- Born: 15 February 1848 Jerusalem, Ottoman Empire
- Died: 1 January 1931 (aged 82)
- Occupations: Educator, Zionist activist
- Organizations: Alliance Israélite Universelle
- Known for: Advocate for modern Hebrew language education, Director of the National Liberal Immigration League

= Nissim Behar =

Sephardi Jewish educator and Zionist activist

Nissim Behar (נסים בכר; February 15, 1848 – January 1, 1931) was a Sephardi Jewish educator, born in Jerusalem, and long associated with the Alliance Israélite Universelle, both there and in the Diaspora. After receiving his pension, he became a propagandist, in 1899. for the Alliance, and later for early Zionism.

Nissim Behar can be seen as the founder of modern Hebrew language education, largely because Eliezer Ben Yehuda taught Hebrew using the new "direct method". Behar himself learned Hebrew from Ben Yehuda, the 'Father of Spoken Renovated Hebrew' and later became a teacher of modern Hebrew at the Alliance Israélite Universelle in Jerusalem, which he directed from 1882 to 1887. Behar was a strong advocate of the direct method, which prevailed in the further development of Hebrew language education in the framework of the "ulpan" system, that led to the success of Hebrew revival.

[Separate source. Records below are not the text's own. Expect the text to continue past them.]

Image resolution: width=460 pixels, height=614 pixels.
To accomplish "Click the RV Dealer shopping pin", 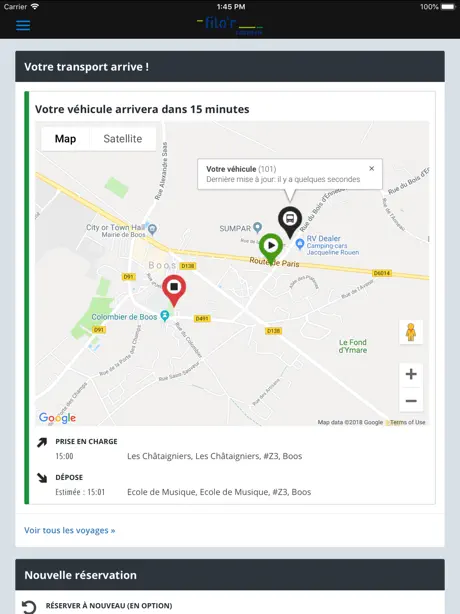I will (x=299, y=244).
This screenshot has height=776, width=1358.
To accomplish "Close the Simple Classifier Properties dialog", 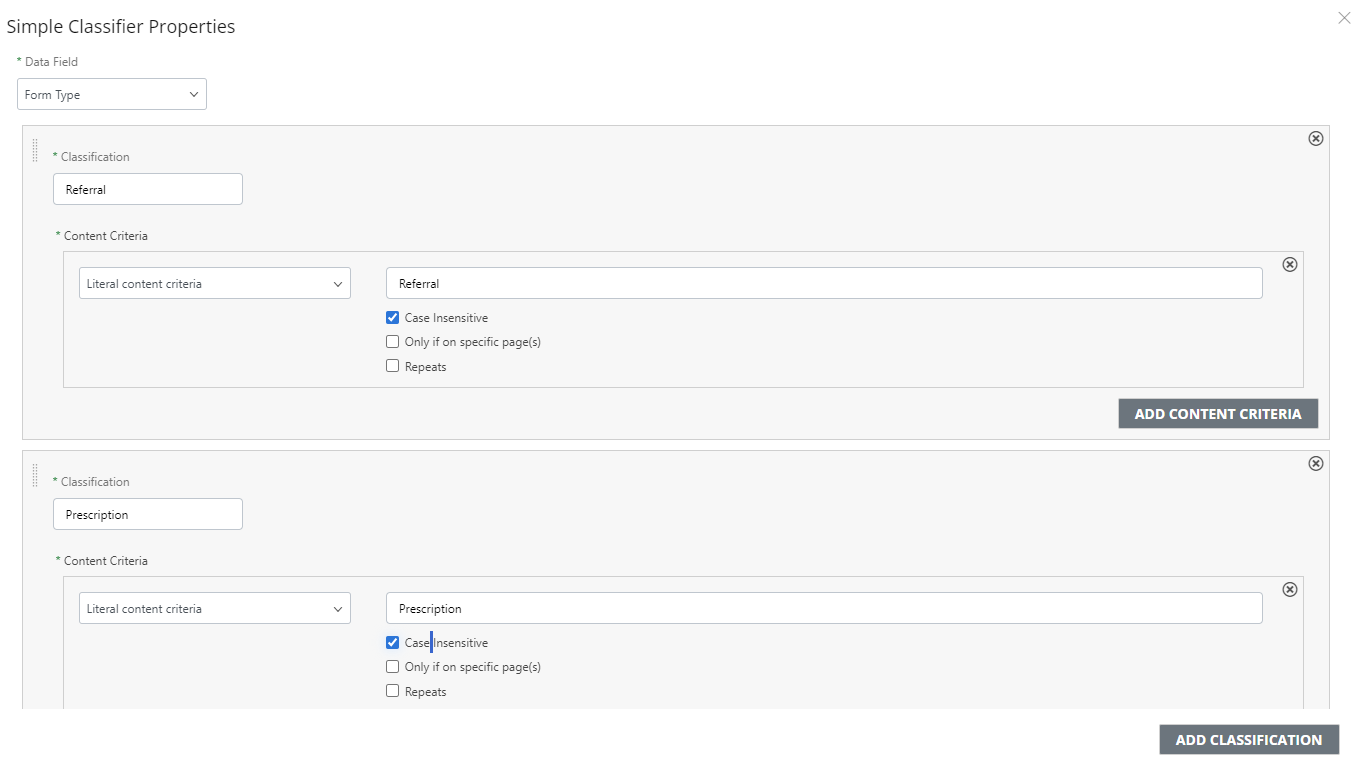I will pyautogui.click(x=1344, y=18).

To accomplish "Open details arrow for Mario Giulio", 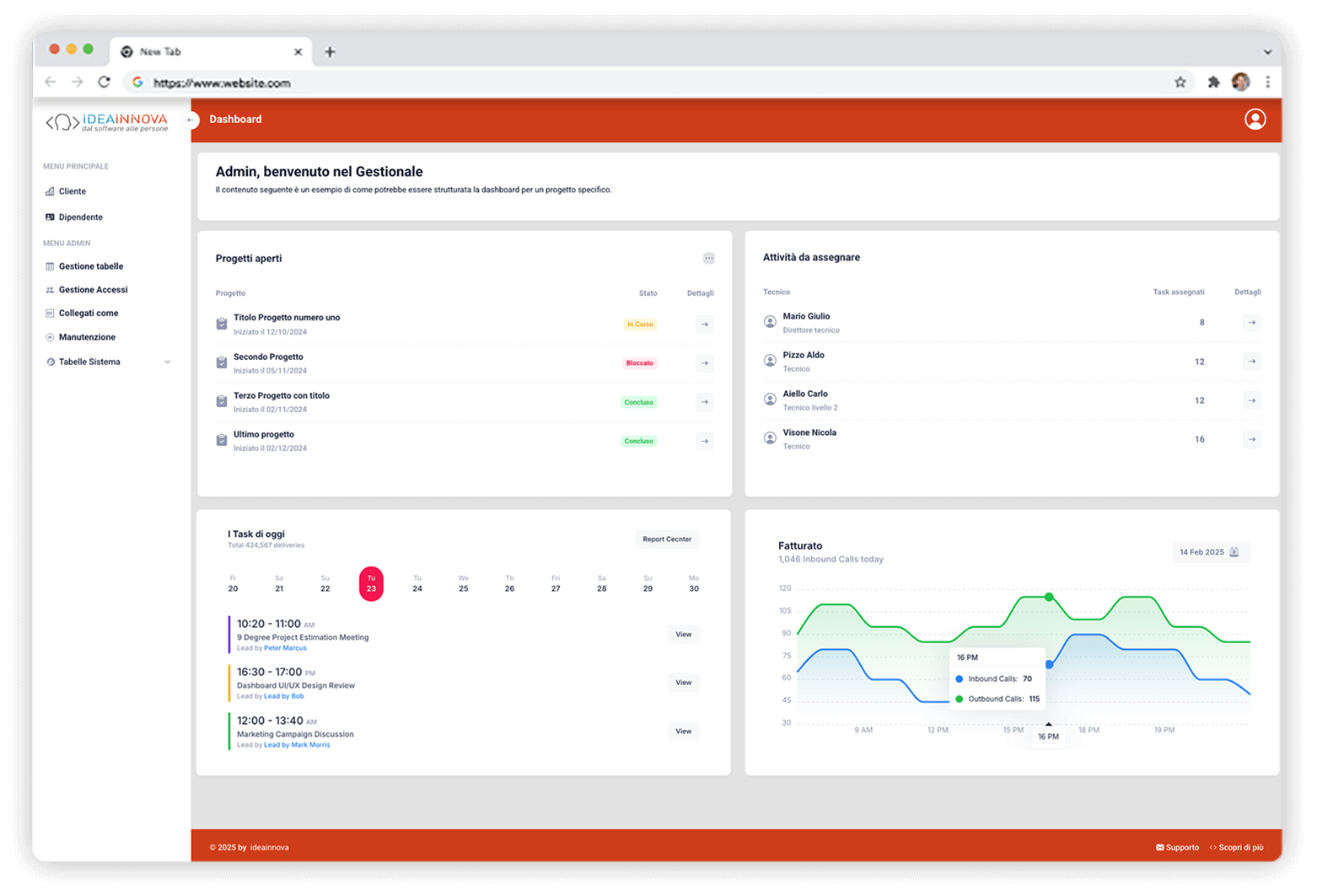I will (x=1251, y=323).
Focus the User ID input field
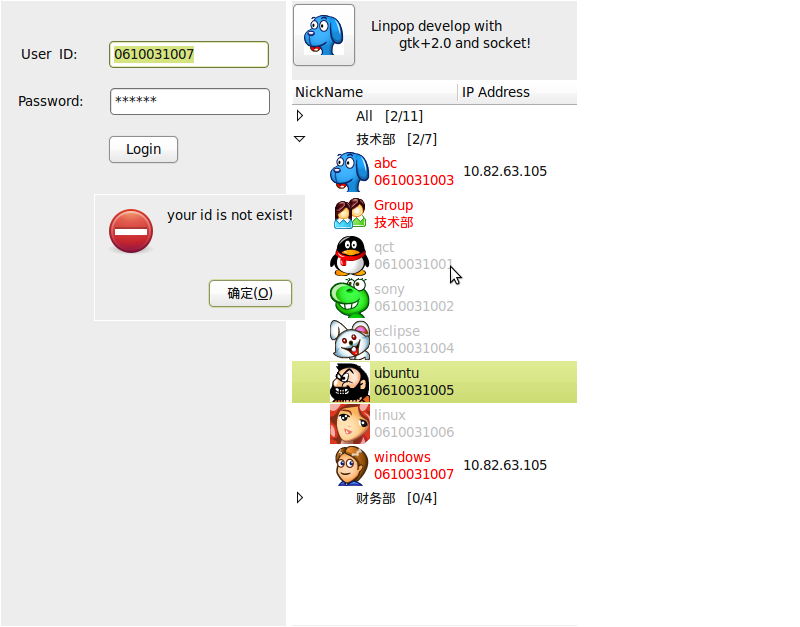Viewport: 800px width, 627px height. 189,54
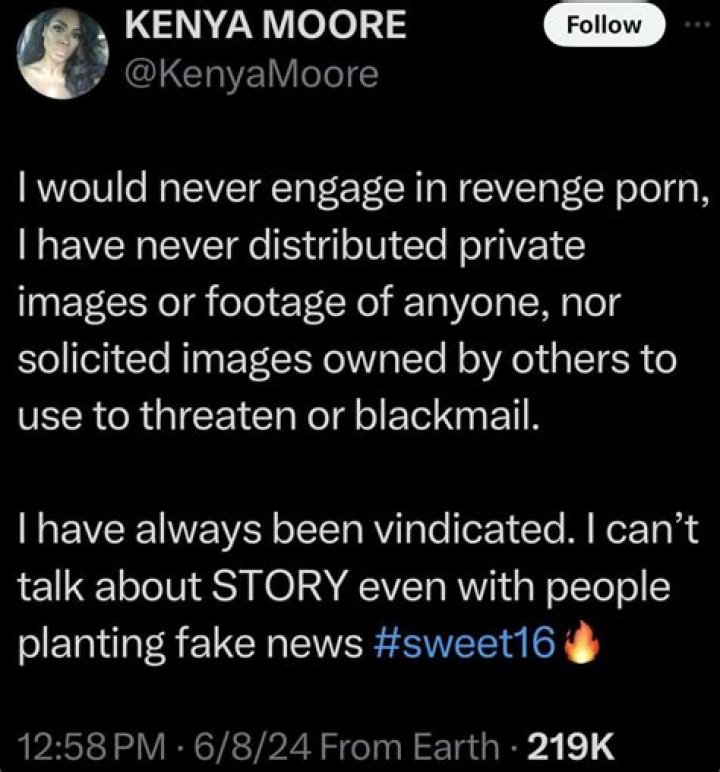View the 219K views count
Viewport: 720px width, 772px height.
tap(571, 747)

In 1901, Behar moved to New York City, where he directed the National Liberal Immigration League (1906 to 1924), to lobby against anti-immigration legislation in the United States. The League was a constant irritation for Louis Marshall of the American Jewish Committee, because it made no effort to hide its Jewish identity in its high-profile activities against restricting immigration. Marshall and the AJC, while similarly opposed to restrictions, felt any public Jewish role would undermine their lobbying campaign and provoke anti-Semitism; the AJC refrained from such public activities on the issue, and Marshall's work was usually confined to behind-the-scenes contacts with individual members of Congress. Behar was an enthusiastic activist for the Zionist idea; he called for the return of the Kotel Hamaaravi, the Wailing Wall, to Jewish hands.